* Records shown *
-=-=-

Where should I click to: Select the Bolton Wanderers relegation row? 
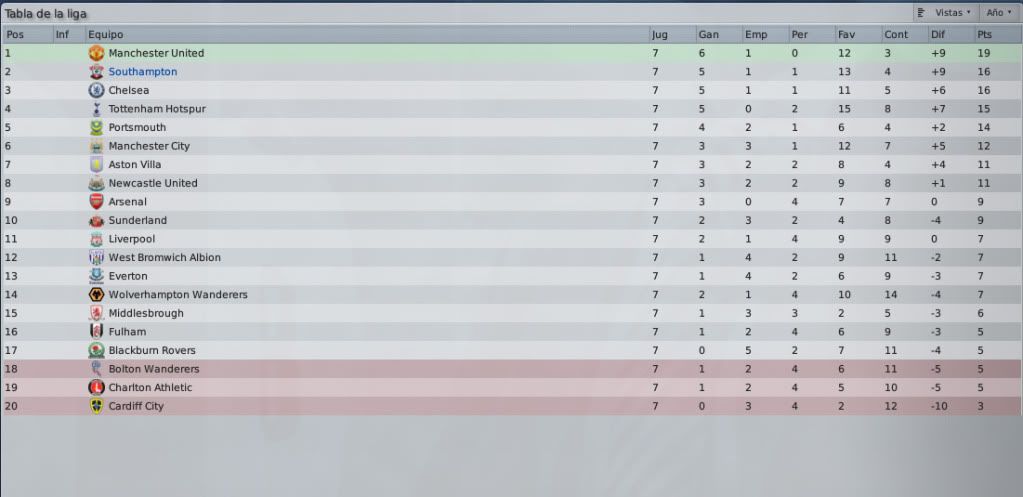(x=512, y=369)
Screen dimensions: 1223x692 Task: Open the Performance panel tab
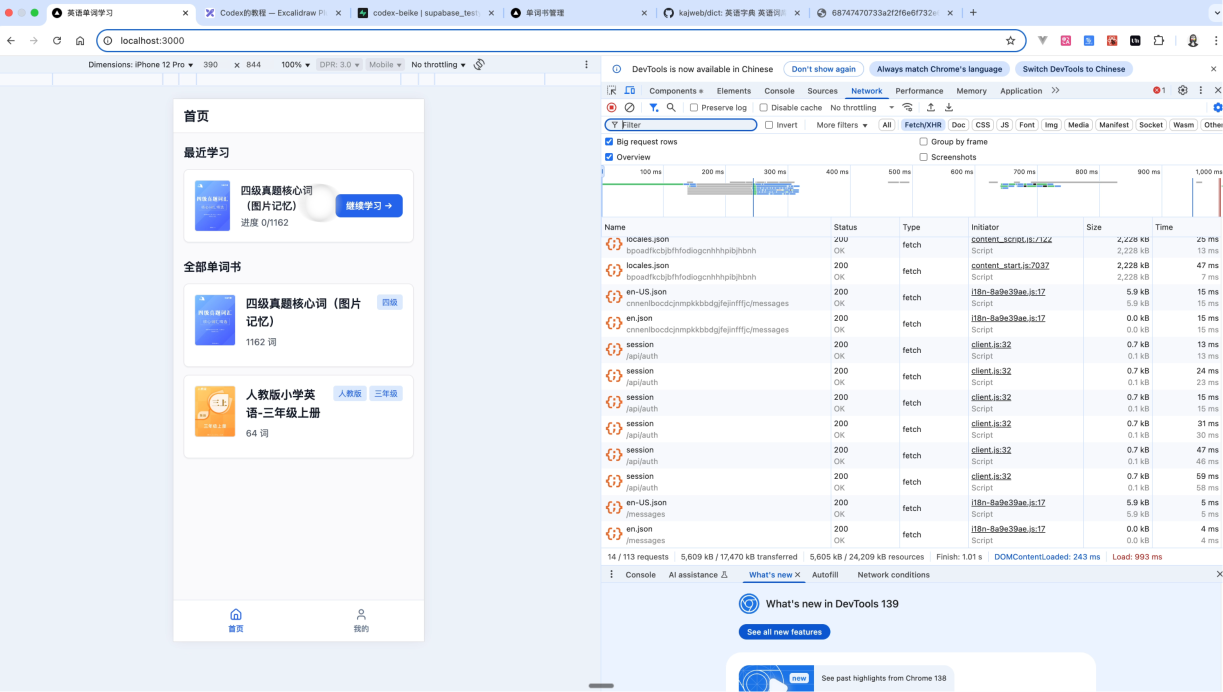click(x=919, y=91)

-=-=-

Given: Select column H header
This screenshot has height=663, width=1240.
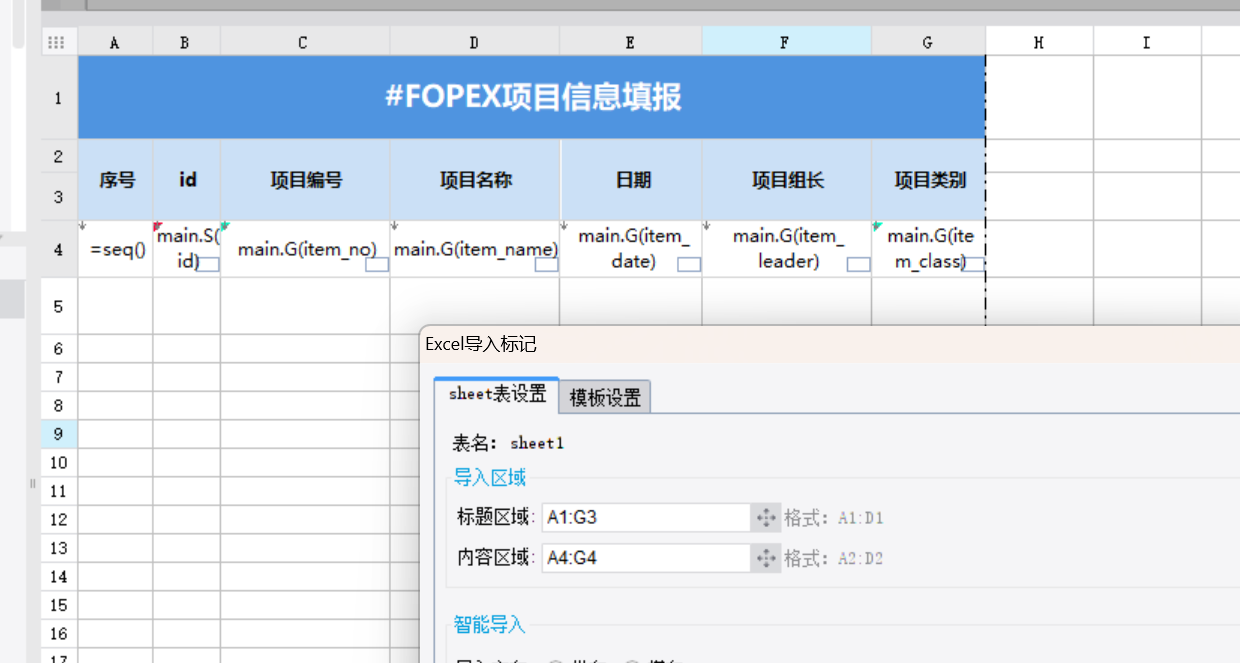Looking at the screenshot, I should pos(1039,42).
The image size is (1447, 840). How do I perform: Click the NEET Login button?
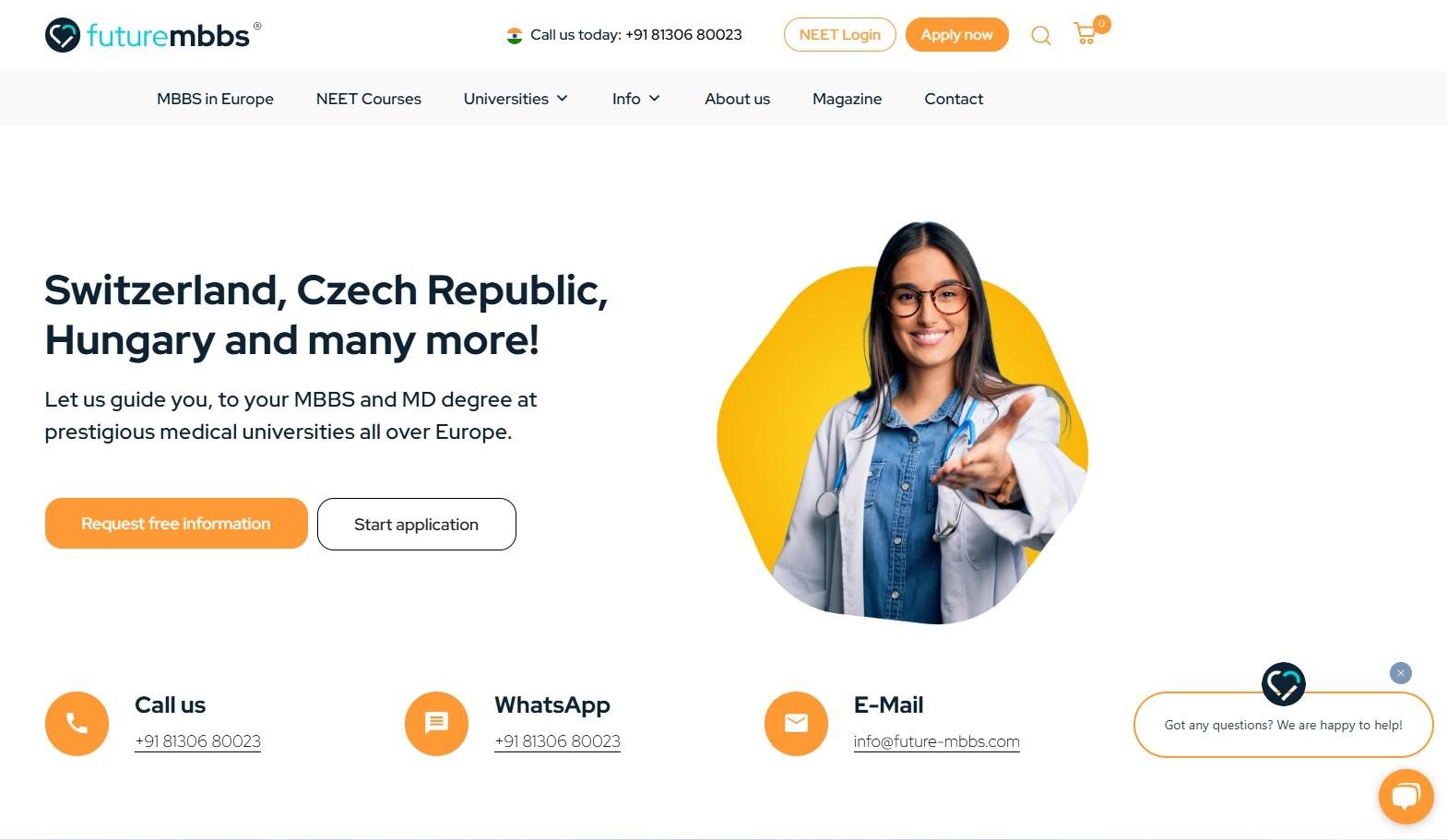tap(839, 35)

-=-=-

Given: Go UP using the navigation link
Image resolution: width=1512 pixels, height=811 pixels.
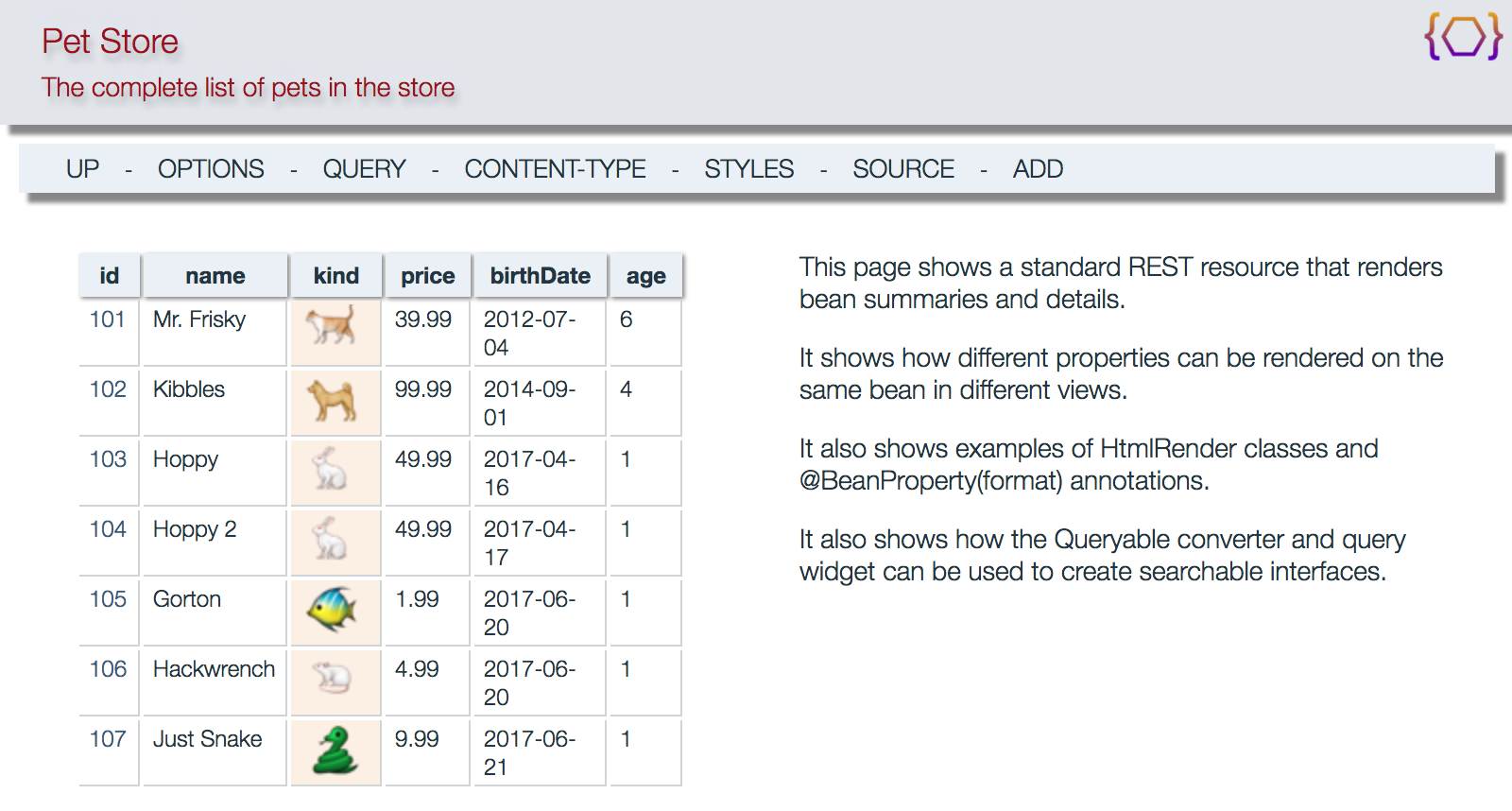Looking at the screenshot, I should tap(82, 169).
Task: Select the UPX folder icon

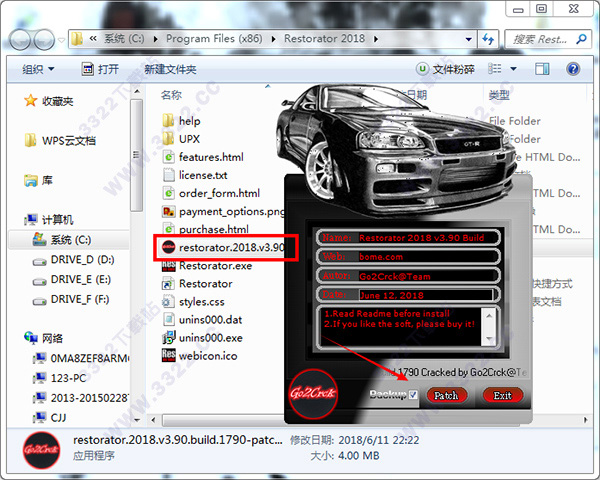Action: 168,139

-=-=-

* Work to do *
Print the entries between the lines holding "Given: Go UP using the navigation link" and "Action: 168,139", inclusive, reproducing those lines word for word. Omit the pictures.

* Solution to this problem *
Given: Go UP using the navigation link
Image resolution: width=1512 pixels, height=811 pixels.
Looking at the screenshot, I should tap(82, 169).
Task: Select the UPX folder icon

Action: 168,139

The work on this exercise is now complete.